As per below table the top 6 words in 1Gram are

Top 6 words in One Gram

head(wf1)
##    word   freq
## 1:  the 440308
## 2:  and 226249
## 3: that  94742
## 4:  for  91313
## 5:  you  65387
## 6: with  64267

Ploting Bar-graph for One Gram.

#create Bar-Graph for 1gram 
library(ggplot2)
subset(wf1, freq > 30000) %>%
ggplot(aes(word, freq)) + geom_bar(stat="identity")+ theme(axis.text.x=element_text(angle=45,hjust=1))

Word cloud for One gram.

#create word clound for 1gram 
library(wordcloud)
set.seed(123)
wordcloud(names(freq1), freq1, min.freq=1000,colors=brewer.pal(5, "Dark2"))

As per below table the top 6 words in 2Gram are

Top 6 words in Two Gram

head(wf2)
##       word  freq
## 1:  of the 41272
## 2:  in the 38133
## 3:  to the 19854
## 4:  on the 17529
## 5: for the 16327
## 6:   to be 14038

Bar-graph for Two gram.

#create Bar-Graph for 1gram 
subset(wf2, freq > 10000) %>%
ggplot(aes(word, freq)) + geom_bar(stat="identity")+ theme(axis.text.x=element_text(angle=45,hjust=1))

As per below table the top 6 words in 3Gram are

Top 6 words in Three Gram

head(wf3)
##           word freq
## 1:  one of the 3218
## 2:    a lot of 2764
## 3:     to be a 1487
## 4:  the end of 1434
## 5: going to be 1390
## 6:  as well as 1362

Bar-graph for Three gram.

#create Bar-Graph for 1gram 
subset(wf3, freq > 1200) %>%
ggplot(aes(word, freq)) + geom_bar(stat="identity")+ theme(axis.text.x=element_text(angle=45,hjust=1))

As per below table the top 6 words in 4Gram are

Top 6 words in Four Gram

head(wf4)
##                  word freq
## 1:     the end of the  729
## 2:      at the end of  661
## 3:    the rest of the  596
## 4: for the first time  548
## 5:   at the same time  438
## 6:    one of the most  427

Bar-graph for Four gram.

#create Bar-Graph for 1gram 
subset(wf4, freq > 400) %>%
ggplot(aes(word, freq)) + geom_bar(stat="identity")+ theme(axis.text.x=element_text(angle=45,hjust=1))
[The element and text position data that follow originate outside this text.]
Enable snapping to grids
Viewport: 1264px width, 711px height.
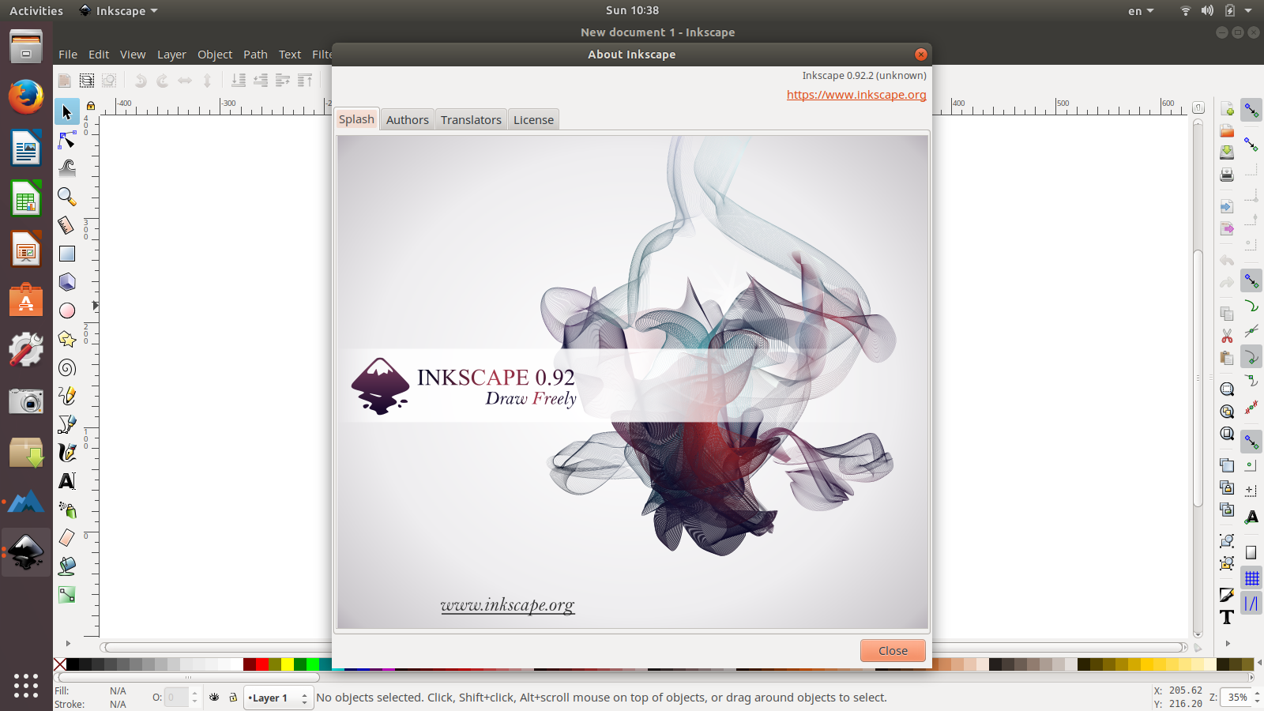pyautogui.click(x=1251, y=577)
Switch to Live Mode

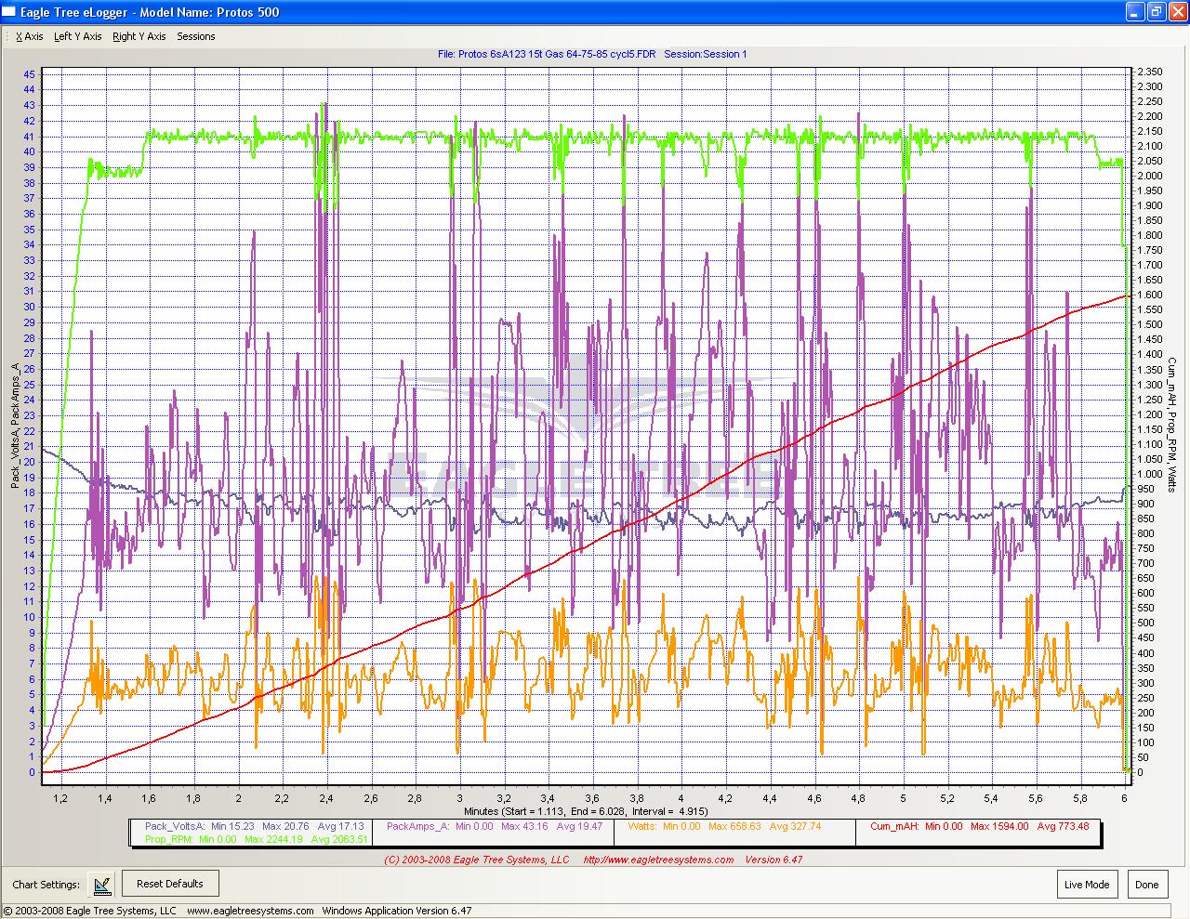click(1086, 885)
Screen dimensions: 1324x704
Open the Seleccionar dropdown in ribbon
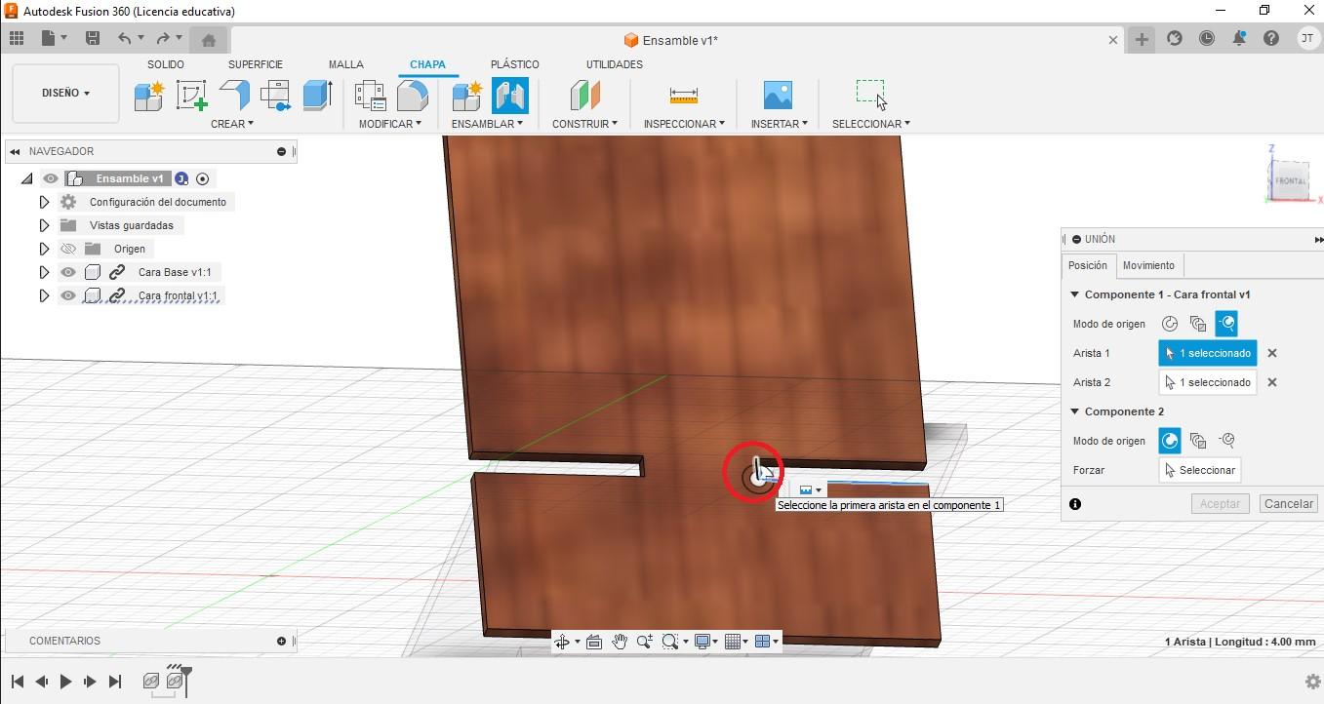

Model prediction algorithm Plan:-

With these Ngrams we can predict the next best fitting matching word.We will be using loop to first check if the user had entered a string of length 3 and above and if yes then we will extract the last 3 words from the string and will use our 4 gram to get the next word.If we do not find a match with first 3 words we will use last 2 words to prectict next word from 3 gram else we will use last word to predict from 2 gram.